Train Network Using Cyclical Learning Rate for Snapshot Ensembling

Open Live Script

This example shows how to train a network to classify images of objects using a cyclical learning rate schedule and snapshot ensembling for better test accuracy. In the example, you learn how to use a cosine function for the learning rate schedule, take snapshots of the network during training to create a model ensemble, and add L2-norm regularization (weight decay) to the training loss.

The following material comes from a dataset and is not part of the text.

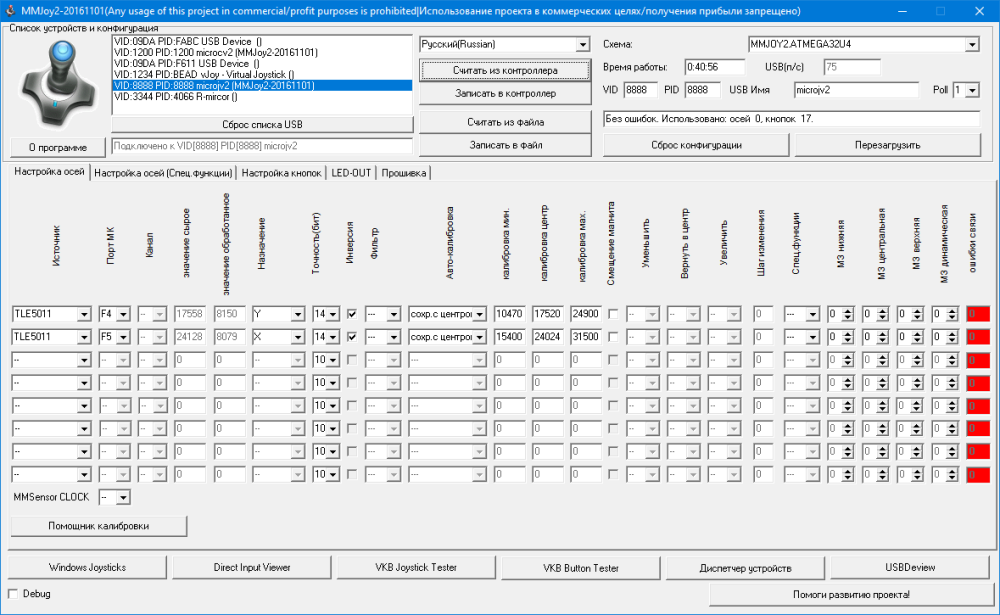The image size is (1000, 615).
Task: Select the vJoy - Virtual Joystick device in the list
Action: pos(205,74)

This example trains a residual network [1] on the CIFAR-10 data set [2] with a custom cyclical learning rate: for each iteration, the solver uses the learning rate given by a shifted cosine function [3] alpha(t) = (alpha0/2)*cos(pi*mod(t-1,T/M)/(T/M)+1), where t is the iteration number, T is the total number of training iterations, alpha0 is the initial learning rate, and M is the number of cycles/snapshots. This learning rate schedule effectively splits the training process into M cycles. Each cycle begins with a large learning rate that decays monotonically, forcing the network to explore different local minima. At the end of each training cycle, you take a snapshot of the network (that is, you save the model at this iteration) and later average the predictions of all the snapshot models, also known as snapshot ensembling [4], to improve the final test accuracy.

Prepare Data

Download the CIFAR-10 data set [2]. The data set contains 60,000 images. Each image is 32-by-32 in size and has three color channels (RGB). The size of the data set is 175 MB. Depending on your internet connection, the download process can take time.

datadir = tempdir;
downloadCIFARData(datadir);

Load the CIFAR-10 training and test images as 4-D arrays. The training set contains 50,000 images and the test set contains 10,000 images.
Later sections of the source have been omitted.